Fifty years ago this month, Michael Harrington’s The Other America shook the nation’s conscience. It shined a light on our society’s gross economic inequalities, fueling the Johnson administration’s war on poverty. Let’s not allow Harrington’s legacy to become a historical footnote. We are long overdue for a renewed wake-up call about the urgency of addressing the poverty in our midst.
Of course, a lot has changed in half a century. Nowadays, the government is unlikely again to take up comprehensive poverty reform. There are, after all, enormous budgetary pressures as well as incendiary political divisions. But, that doesn’t mean we should throw up our hands and begrudgingly accept that America’s opportunity divide must go unchecked. We can indeed make headway on this issue and each of us has an important role to play.

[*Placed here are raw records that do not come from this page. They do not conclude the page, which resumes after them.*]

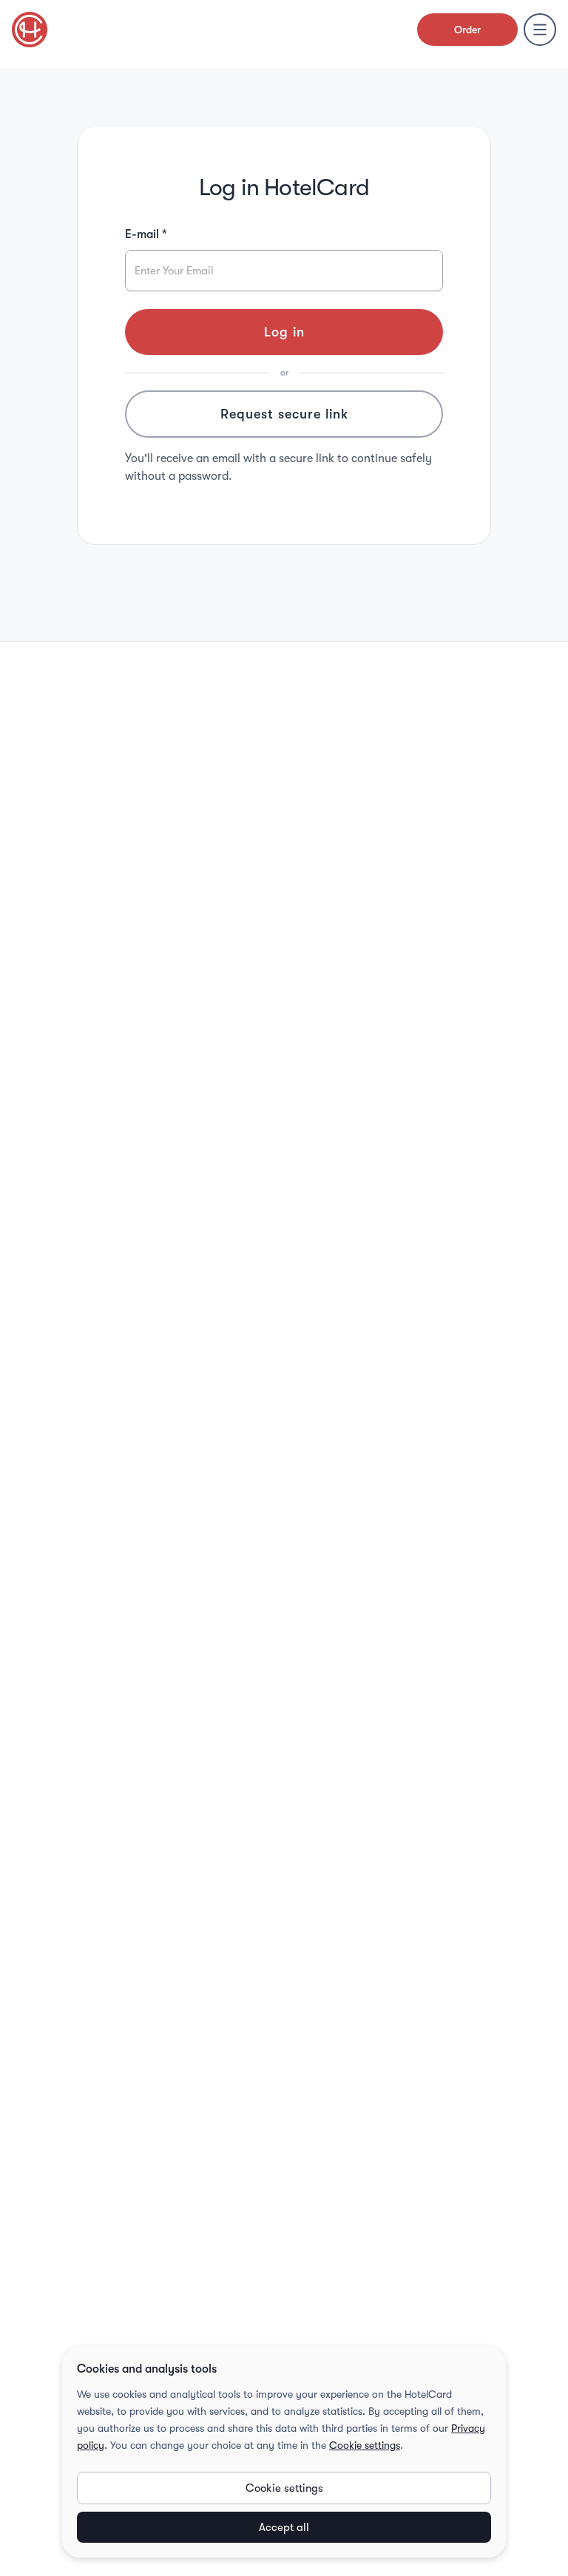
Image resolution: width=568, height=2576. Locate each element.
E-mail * (146, 234)
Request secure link (284, 414)
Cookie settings (364, 2445)
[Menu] (540, 29)
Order (467, 29)
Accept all (284, 2527)
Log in (284, 332)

“Today we have more power as private citizens to do public good, both at home and around the world, than citizens in all of human history have ever had,” commented Bill Clinton back in 2006. Clinton is certainly one who knows; he has devoted his years since leaving the Oval Office to many charitable causes.
These words underscore the incredible potential charity has to support and sustain nonprofits that are successfully offering low-income people greater access to opportunity. It’s hard to imagine a more powerful a way to honor Michael Harrington’s legacy than to tap this charitable potential.